Shell a enregistré une spectaculaire progression de ses résultats au deuxième trimestre 2026. Le bénéfice net attribuable aux actionnaires a atteint 10,8 milliards de dollars, soit environ trois fois son niveau de l’année précédente. Le bénéfice ajusté, davantage suivi par les marchés financiers, a plus que doublé pour s’établir à 9,84 milliards de dollars, dépassant largement les anticipations des analystes.
Cette performance constitue le deuxième meilleur résultat trimestriel de l’histoire du groupe pétrolier britannique, derrière le record établi en 2022 après le déclenchement de la guerre en Ukraine. Elle s’explique principalement par la hausse des cours du pétrole et du gaz provoquée par le conflit au Moyen-Orient et les perturbations affectant les approvisionnements mondiaux.
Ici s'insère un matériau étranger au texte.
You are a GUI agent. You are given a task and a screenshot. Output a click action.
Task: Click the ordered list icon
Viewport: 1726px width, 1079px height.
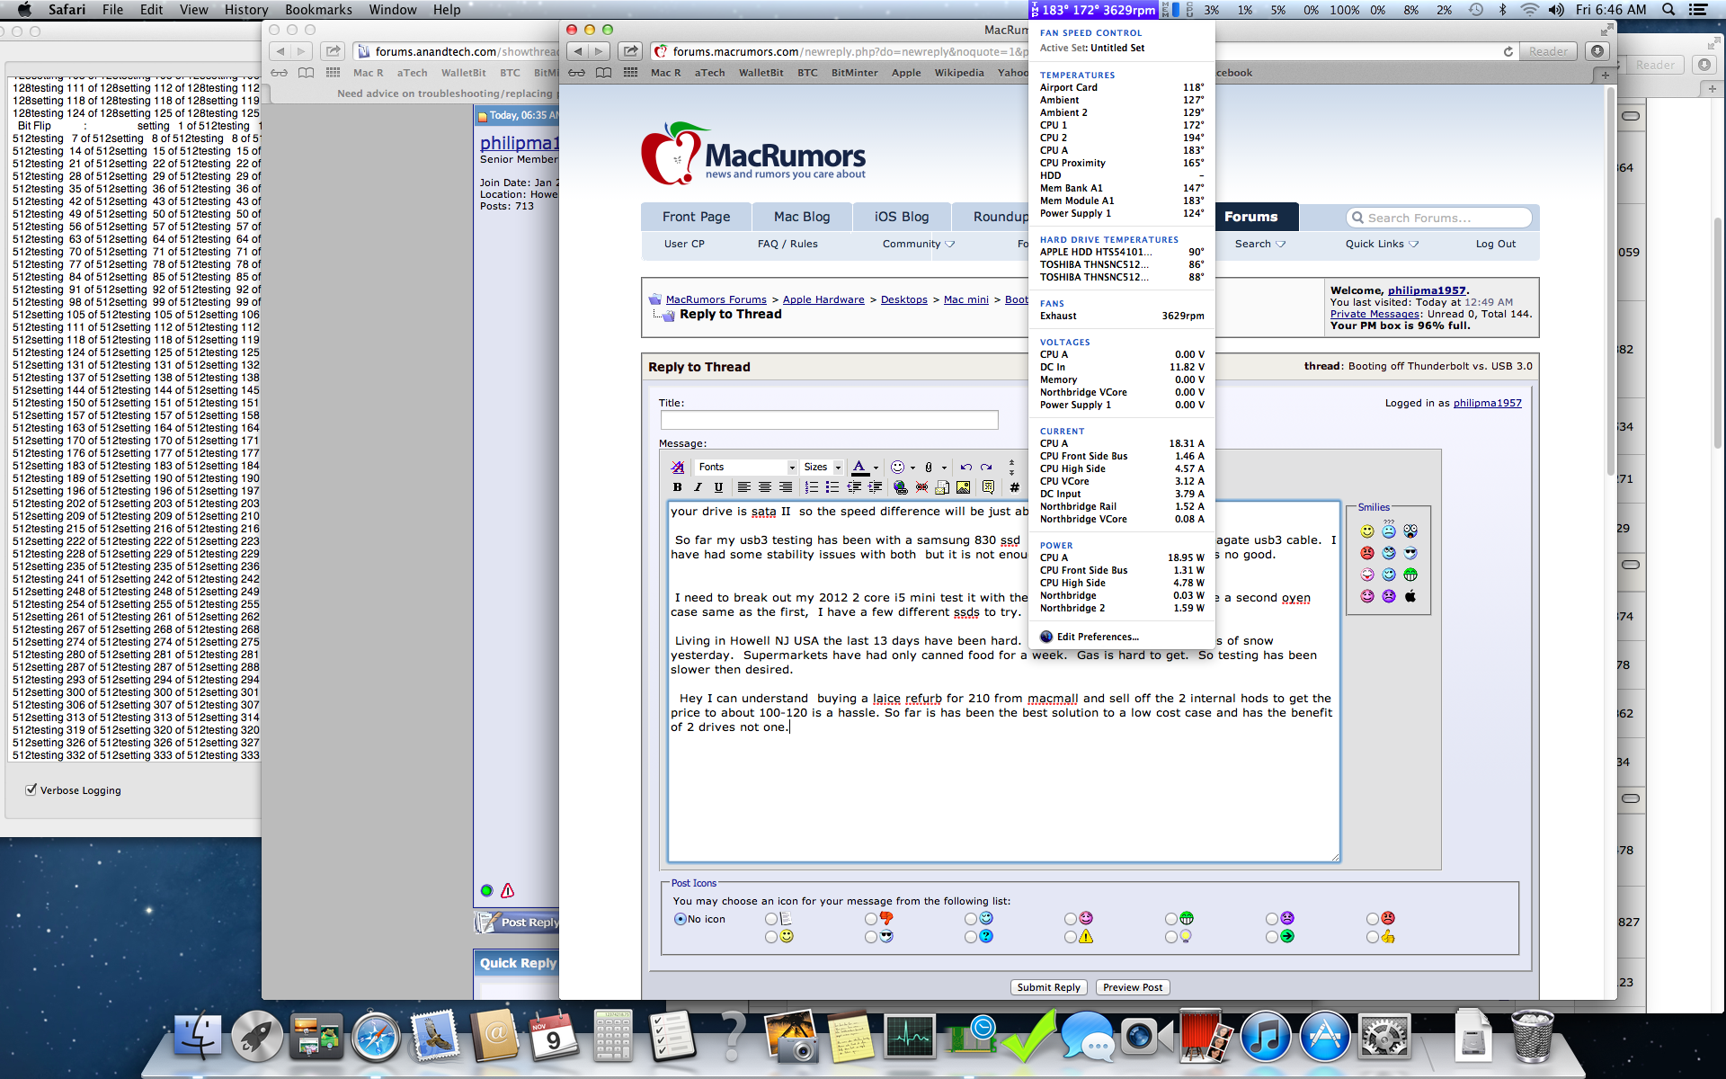(811, 487)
Shell a également bénéficié de l’importante volatilité des marchés énergétiques. Ses activités de négoce de pétrole et de gaz naturel liquéfié ont profité des fluctuations rapides des prix. La branche consacrée au gaz intégré a dégagé 2,7 milliards de dollars de bénéfice ajusté, tandis que la division regroupant la chimie, le raffinage et les produits pétroliers a atteint 2,9 milliards, contre seulement 118 millions un an plus tôt.
Les crises géopolitiques transforment encore le marché de l’énergie
Les résultats apparaissent d’autant plus impressionnants que Shell a subi une forte baisse de sa production gazière. L’activité de son complexe Pearl GTL, au Qatar, a été interrompue après une attaque ayant endommagé une partie des installations. La production de la branche gazière a ainsi reculé de 31 % par rapport au trimestre précédent, mais la hausse des prix et les performances commerciales ont largement compensé cette perte de volumes.
Le groupe a parallèlement poussé ses capacités industrielles à un niveau exceptionnel. Ses raffineries ont fonctionné à 102 % de leur capacité théorique, permettant notamment d’augmenter de 20 % la production de carburant aérien sur un an. Cette exploitation intensive illustre la rapidité avec laquelle les grands groupes énergétiques peuvent tirer parti d’une demande élevée et de marges de raffinage particulièrement favorables.
Shell entend désormais redistribuer une partie de cette manne à ses investisseurs grâce à un nouveau programme de rachat d’actions de 3 milliards de dollars. Sa dette nette a par ailleurs été ramenée de 52,6 à 41,8 milliards de dollars en trois mois. Ces résultats confortent la stratégie financière du groupe, mais ils devraient aussi raviver le débat sur les profits engrangés par les compagnies pétrolières lorsque les crises internationales font bondir les factures énergétiques des entreprises et des ménages.